Well, it looks like I won't be getting into video work any time soon.


----------



## Jim K (Aug 29, 2012)

*Re: Canon U.S.A. Introduces Two Compact Lightweight Cinema Zoom Lenses For 4K and 2K Digital Cinema *

That price makes me feel a bit better about the price of the new II series superteles. But only a bit better.


----------



## Mt Spokane Photography (Aug 29, 2012)

*Re: Canon U.S.A. Introduces Two Compact Lightweight Cinema Zoom Lenses For 4K and 2K Digital Cinema *

For low volume production of essentially handmade lenses, the price is less than I expected. Not that I'd be buying them.


----------



## chabotc (Aug 29, 2012)

*Re: Canon U.S.A. Introduces Two Compact Lightweight Cinema Zoom Lenses For 4K and 2K Digital Cinema *

Wow now thats some serious lens action - 24k for a lens is a mind blowing amount when you're used to DSLR pricing 

I do wonder, are they really _that_ much better?


----------



## Axilrod (Aug 29, 2012)

*Re: Canon U.S.A. Introduces Two Compact Lightweight Cinema Zoom Lenses For 4K and 2K Digital Cinema *



chabotc said:


> Wow now thats some serious lens action - 24k for a lens is a mind blowing amount when you're used to DSLR pricing
> 
> I do wonder, are they really _that_ much better?

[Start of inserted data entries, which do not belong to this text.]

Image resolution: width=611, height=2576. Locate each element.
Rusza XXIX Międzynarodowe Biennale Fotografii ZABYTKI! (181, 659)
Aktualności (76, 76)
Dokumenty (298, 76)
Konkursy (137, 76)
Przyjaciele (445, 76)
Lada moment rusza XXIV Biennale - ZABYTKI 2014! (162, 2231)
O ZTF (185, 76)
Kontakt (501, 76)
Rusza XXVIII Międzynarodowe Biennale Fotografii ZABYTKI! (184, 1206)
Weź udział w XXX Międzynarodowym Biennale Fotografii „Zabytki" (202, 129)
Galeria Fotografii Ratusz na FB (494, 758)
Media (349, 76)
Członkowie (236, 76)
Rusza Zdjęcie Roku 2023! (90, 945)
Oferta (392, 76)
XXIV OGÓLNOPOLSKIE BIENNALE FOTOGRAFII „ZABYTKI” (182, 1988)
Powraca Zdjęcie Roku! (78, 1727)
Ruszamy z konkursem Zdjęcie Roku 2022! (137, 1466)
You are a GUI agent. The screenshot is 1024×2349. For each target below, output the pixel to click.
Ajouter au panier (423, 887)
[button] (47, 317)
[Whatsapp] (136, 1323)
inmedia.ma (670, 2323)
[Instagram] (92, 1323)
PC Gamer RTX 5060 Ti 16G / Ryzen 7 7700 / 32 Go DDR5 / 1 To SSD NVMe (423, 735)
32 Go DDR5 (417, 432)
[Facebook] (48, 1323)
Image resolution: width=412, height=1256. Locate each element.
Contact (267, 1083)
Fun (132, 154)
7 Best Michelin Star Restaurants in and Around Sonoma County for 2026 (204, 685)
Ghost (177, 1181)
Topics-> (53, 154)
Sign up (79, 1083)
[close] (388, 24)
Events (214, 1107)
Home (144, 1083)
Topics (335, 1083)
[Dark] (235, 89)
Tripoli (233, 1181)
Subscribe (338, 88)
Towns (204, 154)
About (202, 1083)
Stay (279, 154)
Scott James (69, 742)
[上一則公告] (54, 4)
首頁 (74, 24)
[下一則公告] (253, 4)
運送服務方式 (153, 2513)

$24k is average for a cinema lens, heck the zooms they released earlier this year are both around $43k. A full set of Arri cinema primes is between $100,000-$180,000 depending on which set you get. These clearly aren't for consumers.


----------



## ssrdd (Aug 30, 2012)

*Re: Canon U.S.A. Introduces Two Compact Lightweight Cinema Zoom Lenses For 4K and 2K Digital Cinema *



Axilrod said:


> chabotc said:
> 
> 
> > Wow now thats some serious lens action - 24k for a lens is a mind blowing amount when you're used to DSLR pricing
> ...


 
Do u think they fall into cinema lenses, with their awful focal lengths???? and being more expensive is always a justification for pro-lenses. OK we got.


----------